Like any product (even one I’ve produced myself) my initial task is to gather requirements and identify pain points and problems.

With Stax, I was inspired by the following pain points:

  • Because of Covid/lockdown stores and fairs are inaccessible.

  • Discovering music has become a soulless experience. Music is easily accessible using Spotify, Amazon, iTunes. Even supermarkets sell records now. Therefore the joy of discovery is somewhat removed.

  • Having a wish list and visiting a store for the records you want to add to your collection are part of the experience.

  • Record community cannot interact and discuss shared interest in music.


From the problems I identified I mapped out a structure of the app using miro helping me to better understand the architecture of what I planned to create. My idea was to include:

  • The ability to browse and connect with like minded collectors through a forum and chat system.

  • Ability to add your own collection to catalogue and share with others.

  • Create a wishlist of records you’d like to add to your collection.

The Stax name and logo are designed to represent record collections and the interaction of flicking through them.

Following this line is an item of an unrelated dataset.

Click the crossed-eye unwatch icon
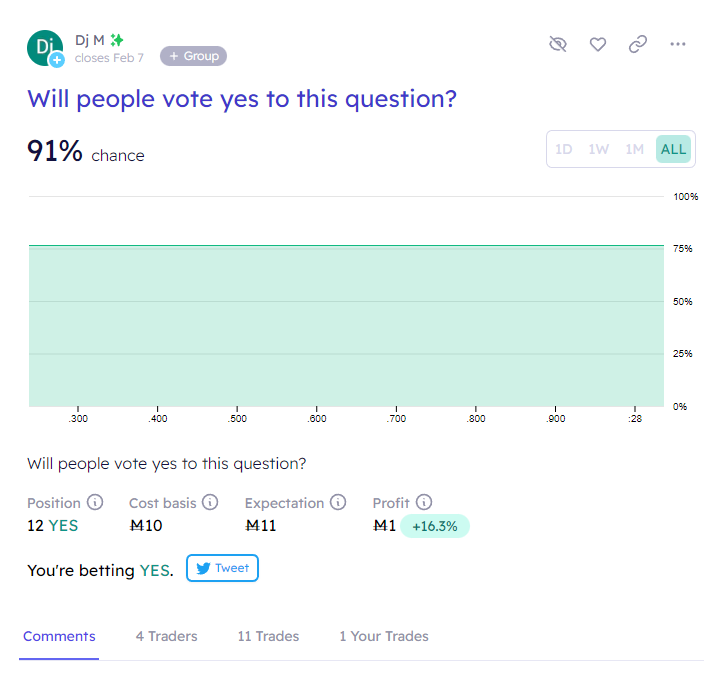This screenshot has width=726, height=674. point(557,44)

It’s a fluid logo that can be manipulated to suit it’s medium. The secondary marque is a simple circular logo used as an in-app spinning loader.
One interaction I was keen to capture was the experience of flicking through collections like you would in a shop or a record fair. To achieve this, collections can be flicked through, much like you would a box or shelf of records.

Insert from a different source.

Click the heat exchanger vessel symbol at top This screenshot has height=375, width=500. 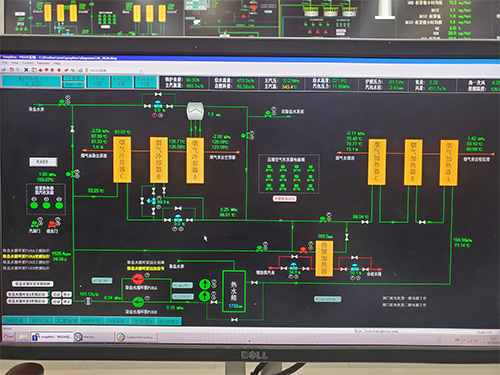click(x=195, y=110)
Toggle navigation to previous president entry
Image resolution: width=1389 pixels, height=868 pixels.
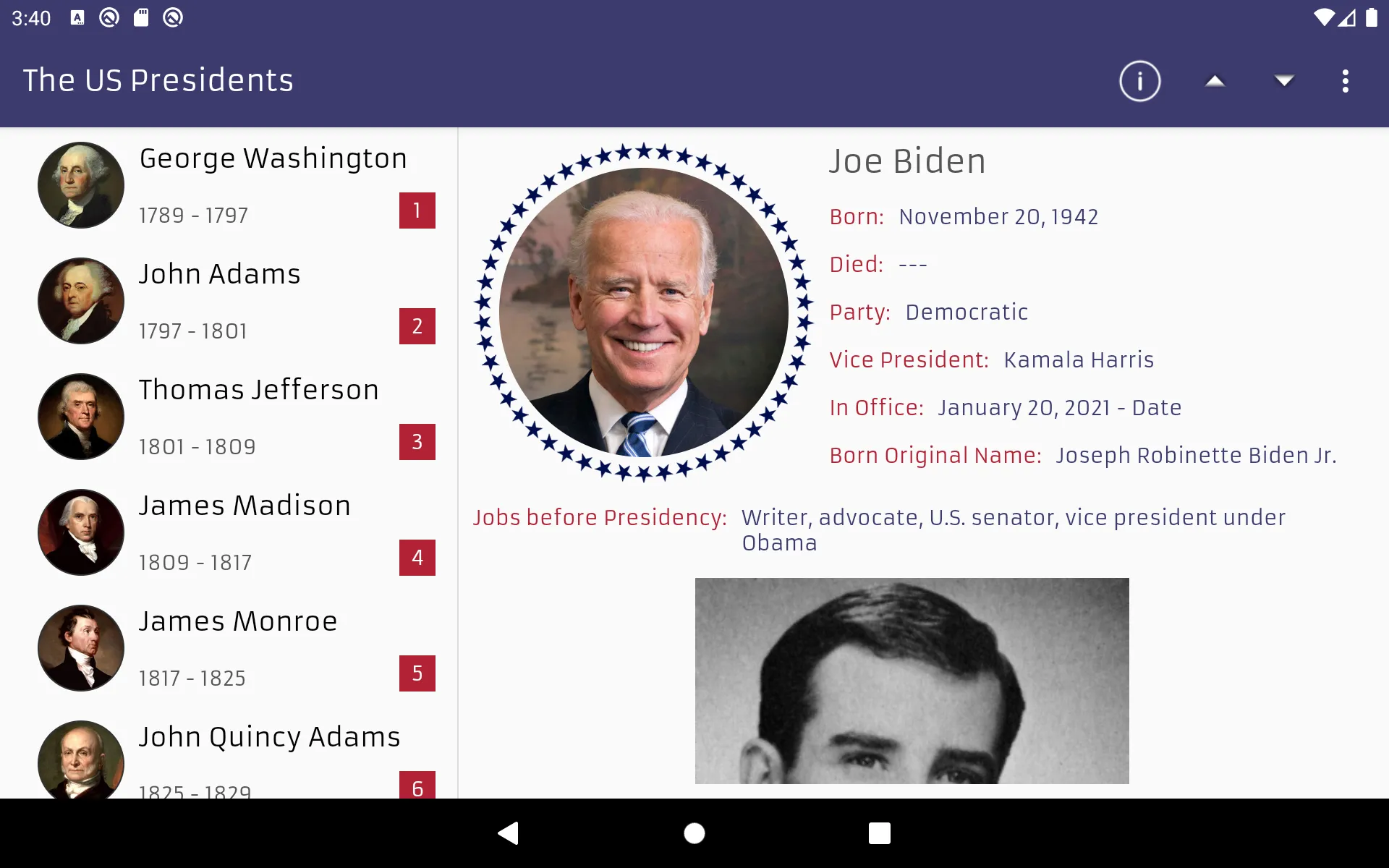pyautogui.click(x=1214, y=80)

My approach to Stax was to create an almost “tactile” experience, mimicking the sorts of interactions you’d have in the real world. Continuing this tactile concept, I wanted the UI to feel familiar and map behaviour to expected outcomes. A ‘neumorphic’ design was utilised for key components to encourage human interaction. E.g a neumorphic play button looks and behaves as a play button would.
I was also inspired by the work of Dieter Rams and his product design work for Braun, keeping things simple and clear on screen at all times.

Another idea I had was to catalogue and take your collection with you. By entering the unique catalogue number found on the spine of a physical record a user could ‘unlock’ the ability to play that record on the go in the app.
During the onboarding process, I was keen to subtly connect the imagery on screen to the messaging on each slide. For example, the second slide advertises the ability to create a wishlist and features records that reference a wish or a heart.